Es una hermosa noche de verano.
Tienen las altas casas
abiertos los balcones
del viejo pueblo a la anchurosa plaza.
En el amplio rectángulo desierto,
bancos de piedra, evónimos y acacias
simétricos dibujan
sus negras sombras en la arena blanca.
En el cénit, la luna, y en la torre,
la esfera del reloj iluminada.
Yo en este viejo pueblo paseando
solo, como un fantasma.
Comenzar este escrito con los versos del insigne maestro Antonio Machado es como dejarse mecer por las olas en una tranquila tarde de esta luminosa estación, como un despertar tras una siesta reparadora, como la brisa que entra en casa sin pedir permiso cada mañana.
El verano, la estación tan adorada como temida, llama a nuestra puerta. Les confesaré que llevo esperándola desde que se marchó el año pasado y la sustituyeron el frío y la melancolía con esos días cortos en los que la falta de luz se me antoja igual a la falta de aire y las bajas temperaturas me hielan hasta el alma.
El estío forma parte de mi esencia, nací en verano, es la estación de mi infancia, de los días infinitos, inacabables y felices.
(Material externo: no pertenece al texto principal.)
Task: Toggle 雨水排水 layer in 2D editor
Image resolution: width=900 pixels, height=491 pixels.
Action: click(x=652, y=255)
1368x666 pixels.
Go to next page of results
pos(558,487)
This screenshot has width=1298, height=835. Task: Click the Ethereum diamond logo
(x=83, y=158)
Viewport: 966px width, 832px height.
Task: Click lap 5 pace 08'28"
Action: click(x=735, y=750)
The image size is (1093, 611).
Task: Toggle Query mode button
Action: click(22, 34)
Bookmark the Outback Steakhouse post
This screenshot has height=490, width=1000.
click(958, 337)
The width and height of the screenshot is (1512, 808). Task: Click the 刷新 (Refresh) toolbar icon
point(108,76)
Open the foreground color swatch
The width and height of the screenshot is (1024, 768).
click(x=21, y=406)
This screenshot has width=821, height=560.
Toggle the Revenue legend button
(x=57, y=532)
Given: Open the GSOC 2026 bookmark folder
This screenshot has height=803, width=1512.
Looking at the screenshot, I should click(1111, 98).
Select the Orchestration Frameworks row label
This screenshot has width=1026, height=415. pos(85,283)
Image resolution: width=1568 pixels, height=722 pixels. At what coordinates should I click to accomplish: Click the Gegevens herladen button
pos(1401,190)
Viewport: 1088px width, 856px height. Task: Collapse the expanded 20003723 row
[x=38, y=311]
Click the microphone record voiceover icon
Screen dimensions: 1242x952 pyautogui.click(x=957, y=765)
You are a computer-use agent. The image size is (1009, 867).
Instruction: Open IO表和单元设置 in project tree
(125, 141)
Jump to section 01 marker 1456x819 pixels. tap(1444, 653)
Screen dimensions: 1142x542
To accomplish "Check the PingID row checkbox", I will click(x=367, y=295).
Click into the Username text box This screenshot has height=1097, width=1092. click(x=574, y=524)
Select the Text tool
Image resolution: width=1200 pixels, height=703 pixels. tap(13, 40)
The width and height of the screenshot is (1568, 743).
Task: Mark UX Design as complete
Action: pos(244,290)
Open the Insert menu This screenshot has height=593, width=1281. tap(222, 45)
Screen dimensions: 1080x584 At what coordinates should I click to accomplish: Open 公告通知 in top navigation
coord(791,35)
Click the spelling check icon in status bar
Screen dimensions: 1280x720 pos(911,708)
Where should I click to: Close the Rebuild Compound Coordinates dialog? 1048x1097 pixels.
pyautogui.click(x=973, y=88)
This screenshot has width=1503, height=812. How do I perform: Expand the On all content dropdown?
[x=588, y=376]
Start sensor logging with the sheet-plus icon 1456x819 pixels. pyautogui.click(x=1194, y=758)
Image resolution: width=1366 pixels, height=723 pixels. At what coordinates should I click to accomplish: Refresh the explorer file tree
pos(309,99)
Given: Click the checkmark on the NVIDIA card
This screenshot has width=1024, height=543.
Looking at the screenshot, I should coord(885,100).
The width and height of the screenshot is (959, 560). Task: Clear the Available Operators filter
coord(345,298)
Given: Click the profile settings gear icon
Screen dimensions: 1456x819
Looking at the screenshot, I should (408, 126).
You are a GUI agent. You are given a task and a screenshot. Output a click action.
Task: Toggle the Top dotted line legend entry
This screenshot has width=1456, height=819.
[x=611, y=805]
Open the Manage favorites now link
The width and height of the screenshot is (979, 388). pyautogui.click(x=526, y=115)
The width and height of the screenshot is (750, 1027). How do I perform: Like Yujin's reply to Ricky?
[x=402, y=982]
De esos juegos de calle que se demoraban hasta la madrugada sin que la prisa hubiera aún invadido nuestro vocabulario, de esos helados que se devoraban a escondidas para poder pedir uno más sin que te asaltara el complejo de culpa. No nos vencía el calor, ni el cansancio. No había quedadas por móvil, el reencuentro al día siguiente estaba asegurado. Lo único urgente era vivir cada minuto con la máxima intensidad, sabedores que llegaría de nuevo septiembre y el hechizo volvería a romperse como cada año.
Aún recuerdo a las vecinas, muchas de ellas tristemente desaparecidas, que poblaban las calles con sus sillas de enea y sus butacas, sentadas a la fresca disfrutando de la relajada charla a que invitaba la brisa de la noche. Se sentían libres de las cargas del día, del intenso calor que decían las derrotaba y reían de buena gana ante las ocurrencias de cualquiera de ellas. Siempre presenciaba sus cuitas, el intercambio de recetas y consejos acerca de las plantas que se daban unas a otras con esa solidaridad de antaño que, en los tiempos que corren, es tan difícil de encontrar.
Su hermandad las llevaba a reunirse cada noche, cual asamblea vecinal y escuchándolas una tenía la sensación de que aquellas charlas constituían en ellas una necesidad, como lo era para nosotros el juego, los helados o la piscina.
Los recuerdos que atesoro de veranos pasados y felices se mezclan, inevitablemente, con la nostalgia y el recuerdo de los que se fueron y formaron una parte importante de ellos.
En su memoria sigo honrando cada verano, el tiempo en el que mi corazón vuelve a ser feliz.